A fix for the stormwater fee?

The 2010 rate for the city's stormwater run-off fee for non-residential property that the City Council adopted on first reading Tuesday -- $6.15 per basis unit -- would probably meet the anecdotal definition of a fair compromise: neither side is happy.

It's too low to meet city hall's list of projected needs to revamp and significantly improve the city's stormwater run-off program and earn compliance with Clean Water Act standards. And it's more than 20 percent above the $5 maximum that City Council's blue ribbon study committee recommended last month as a solution to controversy over the fee.
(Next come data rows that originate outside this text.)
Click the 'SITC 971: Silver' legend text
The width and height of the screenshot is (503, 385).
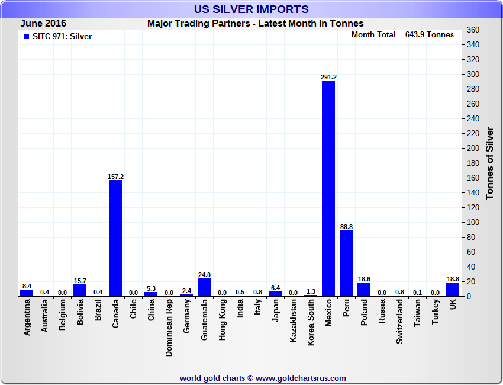[62, 37]
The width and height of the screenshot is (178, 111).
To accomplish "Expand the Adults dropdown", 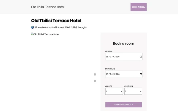I will (114, 91).
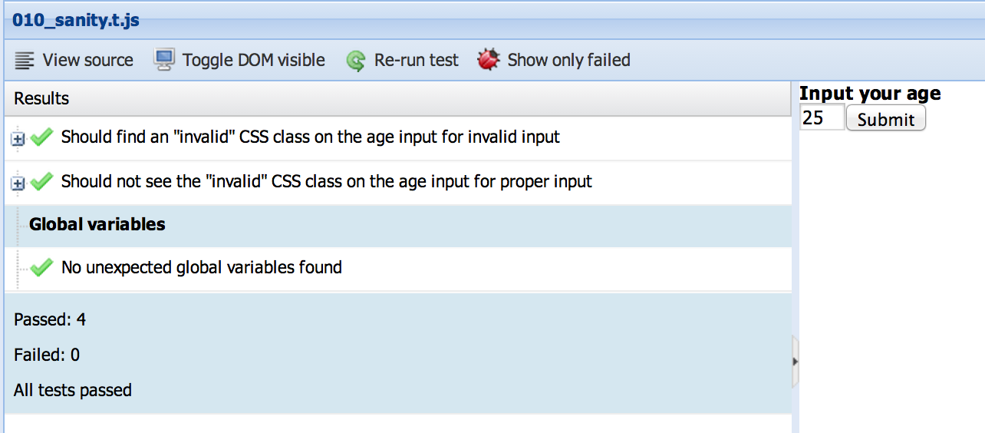
Task: Click the Results column header
Action: click(41, 98)
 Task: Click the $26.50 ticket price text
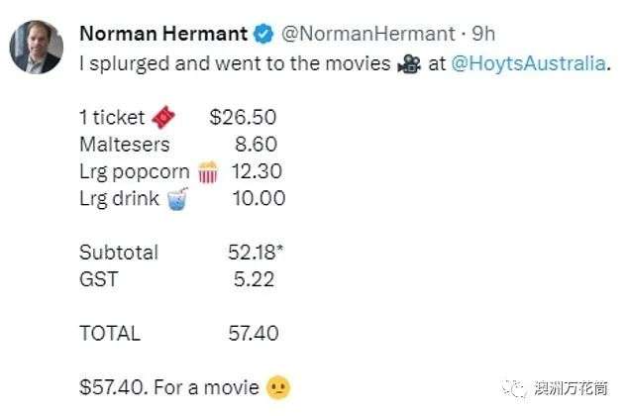[243, 118]
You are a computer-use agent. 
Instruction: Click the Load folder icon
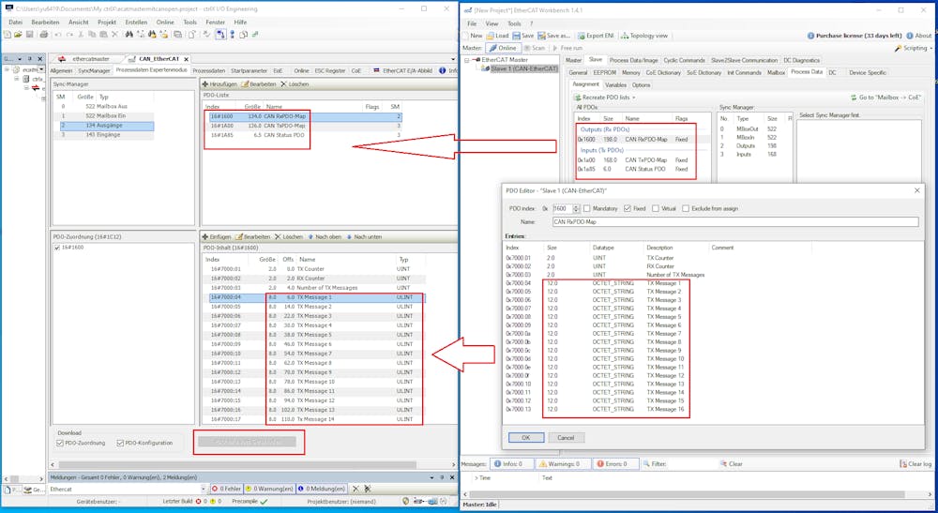coord(489,36)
Still, the reduced rate, if adopted on a final reading, would amount to significant relief from the current base rate of $9.60, which resulted in new stormwater run-off bills that reach into the tens of thousands of dollars for a number of area businesses and non-profit institutions. By state and regional comparisons found by the blue ribbon committee, however, even the new lower fee would still be the single highest rate in Tennessee and in surrounding southern states, and far above Tennessee's average stormwater fees.
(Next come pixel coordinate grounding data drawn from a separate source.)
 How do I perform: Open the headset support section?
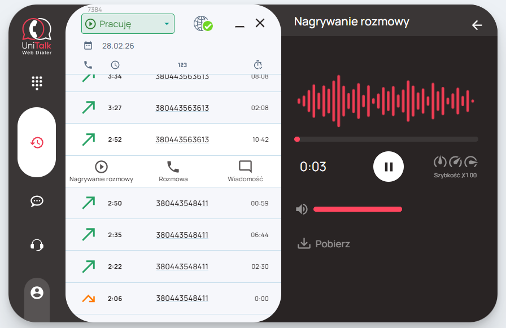click(37, 245)
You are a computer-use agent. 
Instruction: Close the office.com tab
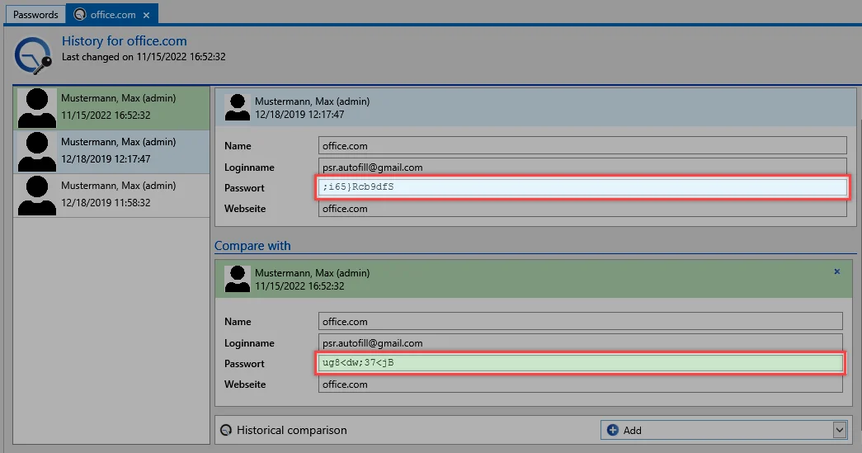pyautogui.click(x=146, y=16)
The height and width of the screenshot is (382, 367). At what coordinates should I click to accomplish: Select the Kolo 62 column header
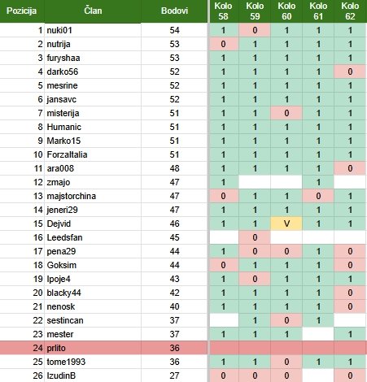pos(350,11)
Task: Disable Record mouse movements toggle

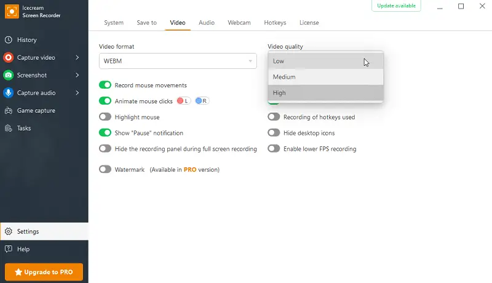Action: (x=105, y=85)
That gap is problematic, and seems likely to remain so. Mayor Ron Littlefield's staff had proposed last year to finally meet federal clean water standards from stormwater run-off that the city had failed to achieve for more than a decade. Indeed, the city's failure had continued even after the city signed a federal consent order several years ago to come into compliance, putting the city at risk of large financial penalties for continued water contamination.
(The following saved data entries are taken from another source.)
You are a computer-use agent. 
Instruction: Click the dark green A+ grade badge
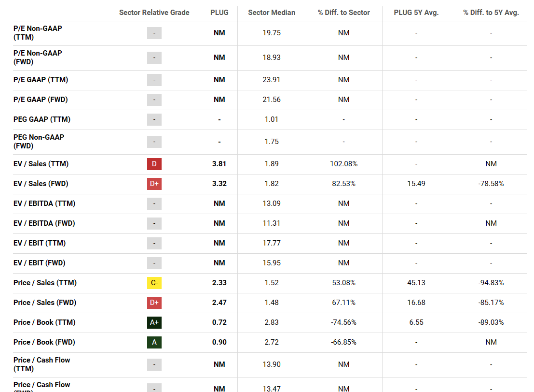click(x=154, y=322)
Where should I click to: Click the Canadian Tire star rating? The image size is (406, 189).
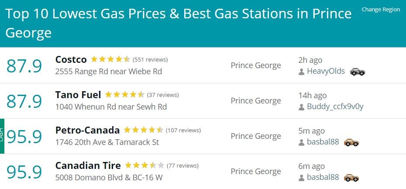pos(145,165)
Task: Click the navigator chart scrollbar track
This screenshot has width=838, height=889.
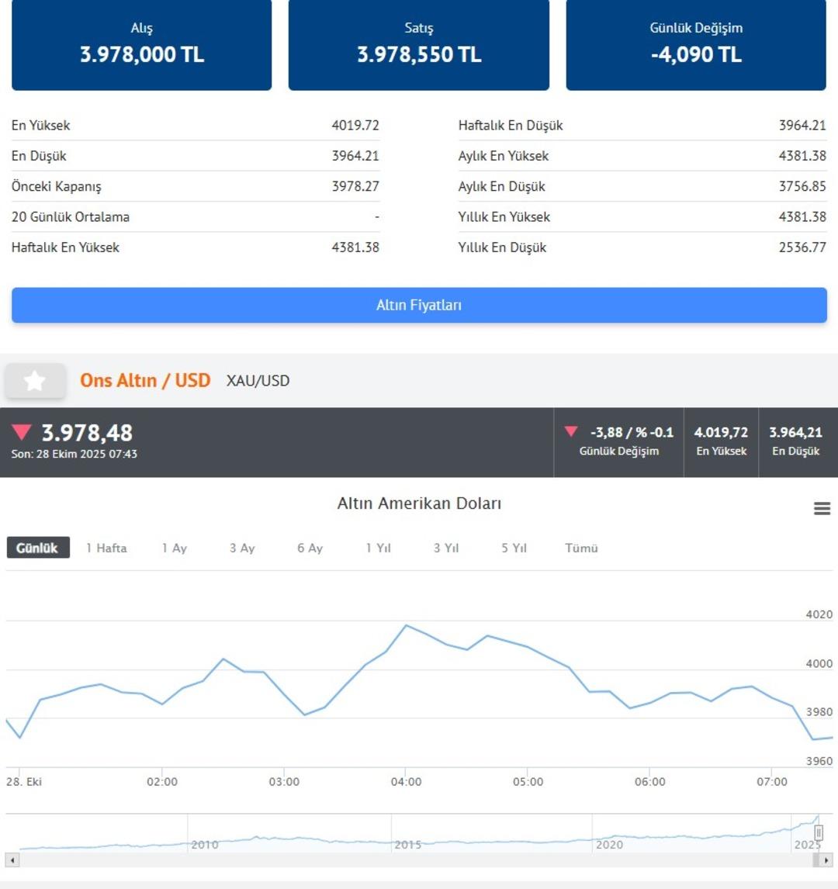Action: coord(411,860)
Mayor Littlefield's original compliance plan, funded under the 2009 uniform fee, would have generated $21.5 million this year. The extra money was slated for hiring additional staff; surveying and mapping the entire city's dysfunctional network of stormwater run-off conveyances, from dirt ditches to culverts, drains, pipes and junctions with combined sewers; and implementing a comprehensive program for repairs and improvements. The new lower split-rate fee endorsed Tuesday would produce roughly $10 million less than what the mayor said was needed to pay for the work he had proposed.

City officials had suggested the original improvement plan would be financed strictly by the new fee rate put into effect last year, when the fee rate more than tripled. Under the proposed cut in the non-residential rate, much of that work will have to be deferred.

That rate hike last year had fixed a flat ERU fee of $9.60 per month for both residential and nonresidential properties.

The ERU rate is a monthly fee based on an average "equivalent residential unit" of 3,200 square feet of impermeable surface, generally for roofs and paved driveways and parking areas. Residential properties of all sizes now pay, and will continue to pay, $115.20 annually, up from $35 in 2008. The new $6.15 nonresidential rate, if enacted, will substantially reduce costs to commercial and other large properties (i.e., hospitals, churches and schools), which generally have far larger amounts of impermeable surfaces that shed contaminated water.

The City Council's action Tuesday also would improve the credit for remediation work to trap and hold stormwater run-off. Businesses and institutions that build detention ponds, permeable parking areas, green roofs and other ways of reducing stormwater run-off could reduce their fee bills by up to 65 percent.

It may be, as Mayor Littlefield has noted, that cities with lower fees may be rolling some of their stormwater management costs into general municipal operating budgets. And the city may end up spreading the full repair-and-maintenance cost under the general tax base if the reduced nonresidential fee proves inadequate to the need.

If that's necessary, it's better than continuing years of non-compliance with Clean Water Act standard. In any case, city hall should track and report those costs. The City Council should know the actual cost of compliance, and face that cost with transparent budgeting.